Banks, investors, insurers, and regulators are no longer waiting for organisations to act voluntarily on sustainability. They’re setting the terms. If a company can’t show credible, verifiable data on its carbon and energy performance, its ability to borrow, insure, or attract investment will start to tighten.
That responsibility now lands with the CFO. Frameworks like the IFRS sustainability standards are reshaping how business value and risk are measured, and energy data sits right at the centre. The quality of that data will decide whether a sustainability report holds weight — and whether a company can prove it’s managing risk responsibly.
The missing link in financial governance
Most finance leaders assume their organisations already have reliable data. But in reality, energy and associated carbon information is often scattered, incomplete, or unverifiable. It sits in different systems, owned by different teams, and is rarely audited. That gap leaves sustainability disclosures exposed and puts credibility on the line.
Finance teams are used to basing every decision on solid evidence. Forecasts, budgets, and cash flow all rely on structured, traceable data. Energy performance should be no different.
Without the same discipline as shown to the financial aspects of the business, decarbonisation plans are just educated guesses.
From compliance to control
Financial planning and decarbonisation are connected.
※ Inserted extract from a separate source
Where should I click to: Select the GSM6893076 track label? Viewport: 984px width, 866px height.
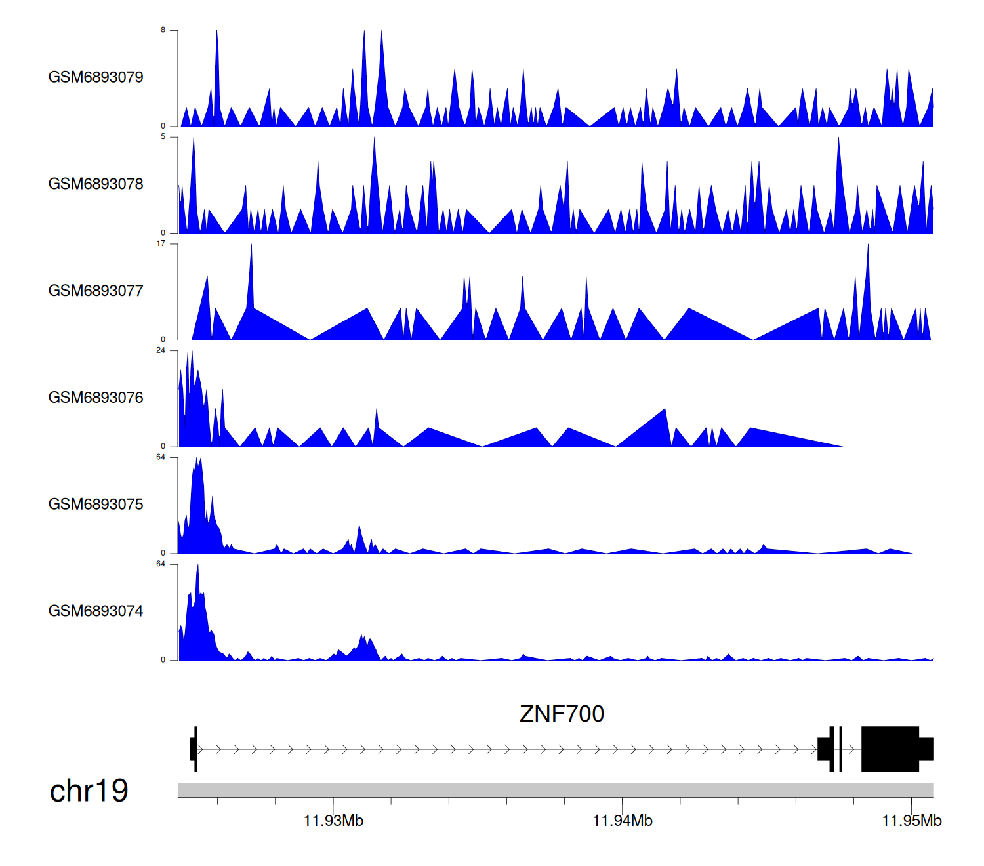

Every spending decision affects both cost and carbon. Managing that balance takes the same structure and accountability that finance already applies to reporting and risk.
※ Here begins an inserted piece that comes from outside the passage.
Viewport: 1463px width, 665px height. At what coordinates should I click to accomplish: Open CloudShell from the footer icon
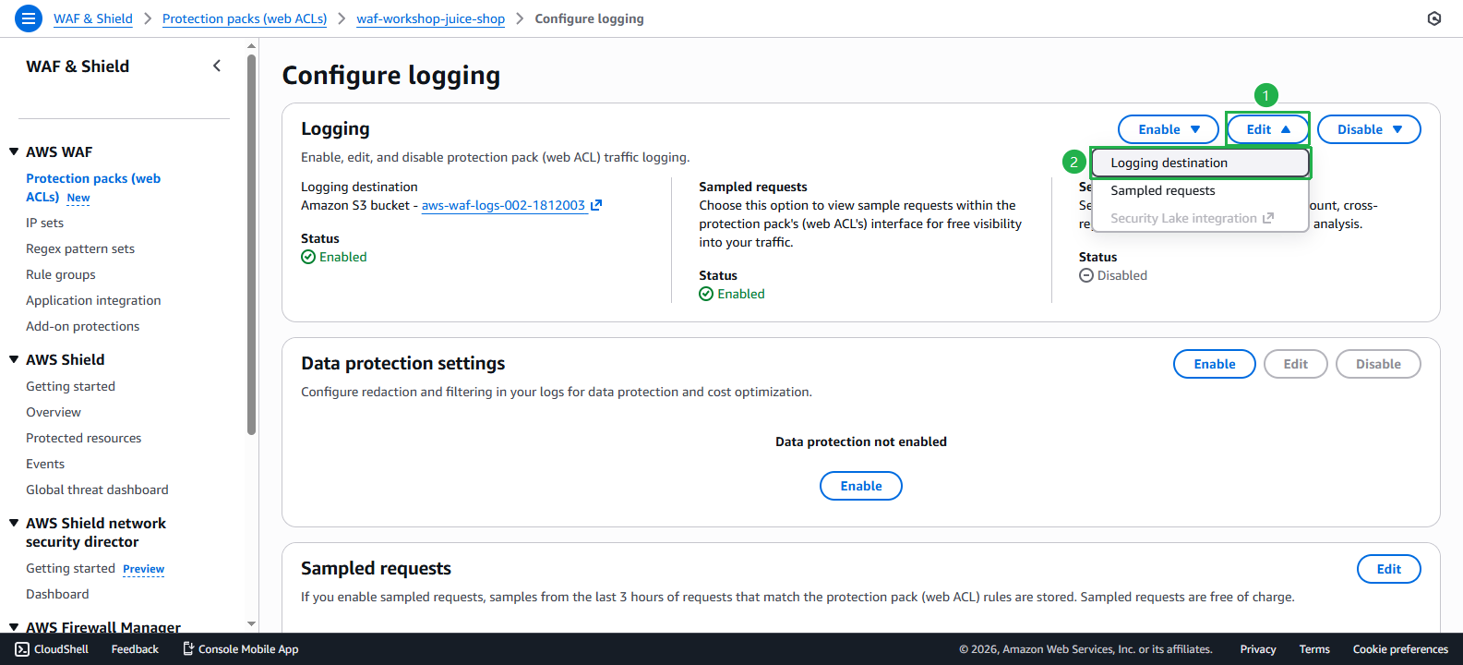pos(22,649)
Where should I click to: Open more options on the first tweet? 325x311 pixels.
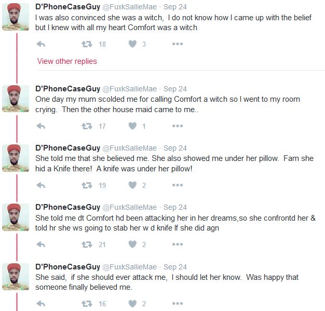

Energy data needs to be treated like financial data: it must be consistent, auditable, and ready for scrutiny. Achieving that means linking finance, operations, and sustainability around shared standards and integrated systems.
Technology helps close the gap. Real-time monitoring, scenario planning and reporting tools can turn energy performance into something measurable and dependable — a financial metric that informs investment decisions, supports compliance, and protects access to capital.
Clarity as a measure of value
Energy risk is financial risk. Treating it that way builds resilience and trust, both with regulators and with the market. Clear and reliable energy data is no longer a nice-to-have; it is a must-have.
Clarity now defines credibility. And credibility decides access to capital.